In award-winning film 'The King's Speech', eagle-eyed film buffs may spot that the RAF's Halton House has a major supporting role. Report by Lorraine McBride.
Lights, camera, action! It is not every day that the MOD can claim a hand in making Britain’s most successful film for a generation. But, royal drama ‘The King’s Speech’, starring Colin Firth, can boast just that.
The British film, which was the big winner at this year’s BAFTAs - scooping seven, is hotly tipped to take the Oscars by storm on 27 February 2011. But it is a little-known fact that key movie scenes were shot at RAF Halton in Buckinghamshire.
The historic RAF estate is no stranger to movie and television stardom having previously featured in ‘The Queen’, ‘Judge John Deed’, ‘Evita’, ‘An Ideal Husband, ‘The Duchess’ and ‘Miss Marple’. Now, ‘The King’s Speech’ has become a huge international hit with Colin Firth’s portrayal of King George VI’s lifelong battle to overcome a stammer.
Filming at RAF Halton took just two days in December 2009. And for the filmmakers, Halton House was a dream with its period features. It still has its original fireplaces, panelling, mirrors, mouldings and windows.
Location manager, Jamie Lengyel, said:
We took full advantage of the different rooms that RAF Halton has to offer.
The film sees the future King George VI (Colin Firth) rehearse his broadcast to the nation in his Buckingham Palace study.
But millions of fans will see that it is not really the palace, or a hand-built studio set, but Halton House’s ‘Gold Room’, renowned for its ornate, corniced ceiling.
The room dates back to when Halton House was owned by the Rothschilds, where gentlemen retired to smoke after dinner.

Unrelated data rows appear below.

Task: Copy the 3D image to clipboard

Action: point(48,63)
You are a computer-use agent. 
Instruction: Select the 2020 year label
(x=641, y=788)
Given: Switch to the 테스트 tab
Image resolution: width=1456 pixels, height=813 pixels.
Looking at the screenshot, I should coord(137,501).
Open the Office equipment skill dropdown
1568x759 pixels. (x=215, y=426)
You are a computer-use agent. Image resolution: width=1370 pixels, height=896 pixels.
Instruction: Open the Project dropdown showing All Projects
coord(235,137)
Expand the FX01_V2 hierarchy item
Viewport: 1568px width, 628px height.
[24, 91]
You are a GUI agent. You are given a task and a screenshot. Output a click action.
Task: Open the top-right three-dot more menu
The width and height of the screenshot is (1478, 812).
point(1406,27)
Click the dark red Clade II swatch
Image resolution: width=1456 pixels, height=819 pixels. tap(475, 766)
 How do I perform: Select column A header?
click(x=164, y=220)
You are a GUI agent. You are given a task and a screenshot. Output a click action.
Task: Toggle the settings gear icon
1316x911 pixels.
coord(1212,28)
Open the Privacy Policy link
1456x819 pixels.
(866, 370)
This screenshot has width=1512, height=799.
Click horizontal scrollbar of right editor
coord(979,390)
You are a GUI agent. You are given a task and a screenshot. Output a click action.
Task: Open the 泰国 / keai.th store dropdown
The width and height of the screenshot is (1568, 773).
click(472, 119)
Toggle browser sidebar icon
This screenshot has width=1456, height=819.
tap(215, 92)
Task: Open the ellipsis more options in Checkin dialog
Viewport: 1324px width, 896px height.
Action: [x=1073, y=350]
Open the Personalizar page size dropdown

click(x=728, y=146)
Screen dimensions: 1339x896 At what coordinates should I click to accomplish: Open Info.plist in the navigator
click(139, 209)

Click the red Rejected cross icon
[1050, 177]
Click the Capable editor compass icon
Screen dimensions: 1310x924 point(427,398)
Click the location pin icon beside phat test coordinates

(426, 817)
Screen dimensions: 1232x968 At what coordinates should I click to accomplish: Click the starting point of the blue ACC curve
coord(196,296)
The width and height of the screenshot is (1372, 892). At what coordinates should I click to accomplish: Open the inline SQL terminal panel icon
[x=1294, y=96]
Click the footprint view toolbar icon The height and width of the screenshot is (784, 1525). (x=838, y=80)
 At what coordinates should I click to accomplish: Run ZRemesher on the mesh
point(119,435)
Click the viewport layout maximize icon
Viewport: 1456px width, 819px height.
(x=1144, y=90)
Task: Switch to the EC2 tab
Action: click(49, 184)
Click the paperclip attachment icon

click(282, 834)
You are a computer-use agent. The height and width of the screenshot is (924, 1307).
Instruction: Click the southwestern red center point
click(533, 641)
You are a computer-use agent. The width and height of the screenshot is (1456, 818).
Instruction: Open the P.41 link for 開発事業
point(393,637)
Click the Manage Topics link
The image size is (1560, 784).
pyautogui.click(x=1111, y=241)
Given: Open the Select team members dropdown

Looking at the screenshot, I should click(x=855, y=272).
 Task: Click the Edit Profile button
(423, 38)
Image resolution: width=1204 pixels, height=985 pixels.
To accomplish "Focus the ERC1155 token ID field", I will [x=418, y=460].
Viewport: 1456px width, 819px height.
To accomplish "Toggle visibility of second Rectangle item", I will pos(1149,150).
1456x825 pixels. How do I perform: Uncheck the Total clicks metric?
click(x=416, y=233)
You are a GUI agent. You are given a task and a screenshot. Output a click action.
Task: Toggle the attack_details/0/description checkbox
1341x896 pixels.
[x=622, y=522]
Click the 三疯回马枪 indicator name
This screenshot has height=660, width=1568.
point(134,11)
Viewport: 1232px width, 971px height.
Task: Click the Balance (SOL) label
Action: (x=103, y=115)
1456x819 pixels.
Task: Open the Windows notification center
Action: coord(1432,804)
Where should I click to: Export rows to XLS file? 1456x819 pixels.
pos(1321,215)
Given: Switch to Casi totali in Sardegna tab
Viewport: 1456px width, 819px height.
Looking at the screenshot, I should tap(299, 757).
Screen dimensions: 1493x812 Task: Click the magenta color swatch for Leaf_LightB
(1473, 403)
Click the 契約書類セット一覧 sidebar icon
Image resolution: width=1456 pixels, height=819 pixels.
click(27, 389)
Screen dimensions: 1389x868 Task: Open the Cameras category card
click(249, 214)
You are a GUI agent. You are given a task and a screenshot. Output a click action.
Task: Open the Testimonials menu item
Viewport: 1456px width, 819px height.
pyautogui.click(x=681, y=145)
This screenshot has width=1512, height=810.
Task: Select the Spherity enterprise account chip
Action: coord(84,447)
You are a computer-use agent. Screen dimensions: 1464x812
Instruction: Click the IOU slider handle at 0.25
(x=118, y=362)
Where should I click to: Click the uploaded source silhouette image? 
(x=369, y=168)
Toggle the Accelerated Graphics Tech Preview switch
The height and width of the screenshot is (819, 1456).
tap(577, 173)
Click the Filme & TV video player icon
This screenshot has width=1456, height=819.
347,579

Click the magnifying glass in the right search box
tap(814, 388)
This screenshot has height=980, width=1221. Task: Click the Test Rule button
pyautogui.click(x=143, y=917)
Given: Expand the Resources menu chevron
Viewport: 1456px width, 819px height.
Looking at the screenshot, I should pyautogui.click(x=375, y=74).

The crew returned in January 2010 to film two scenes when the King’s elder brother, David (Guy Pearce), makes his abdication speech as Edward VIII in the panelled function room, concealed behind a drab, gingham backdrop to transport it back to 1936.
The climax of the film is when King George VI conquers his lifelong stutter and, coaxed by speech therapist Lionel Logue (Geoffrey Rush), his wartime address is a triumph.
As the action cuts to David and Wallis Simpson (now the Duke and Duchess of Windsor) listening to the speech on the radio at their ‘French chateau’, fans won’t know that Halton House’s south drawing room was redecorated with white carpet to transform it into their elegant Parisian mansion.
The crew filmed against a ‘green screen’, adding exterior shots of the French countryside by computer wizardry later.
The crew also grabbed the opportunity to film in nearby Wendover Woods, which doubled up as the roads approaching Balmoral, when King George was chauffeured to the royal Scottish estate.
Jeannie Beha is the air base’s commercial business manager and hires out Halton House to film companies. Jeannie rubs shoulders with Hollywood A-listers and said:
All the actors were genuine, polite and always said ‘Good morning’.
And Colin Firth?
Colin was gorgeous, he can come back any time!
There is no doubt that Halton House comes with an impressive pedigree. Shortly after Alfred de Rothschild inherited the Halton Estate in 1879, he embarked on building Halton House, a grand country mansion influenced by ‘French renaissance style’.
Completed in 1883, Halton House was mainly used as a weekend retreat, enabling the family to hunt and entertain their friends in lavish style.
When the Air Ministry purchased the Halton estate in 1919, Halton House became the Officers’ Mess and remains so today.
While ‘The King’s Speech’ has scooped all the major acting awards, there is no doubt that RAF Halton can be proud of its once-in-a-lifetime role of ‘Best Supporting Location’.
‘The King’s Speech’ is out now in cinemas now.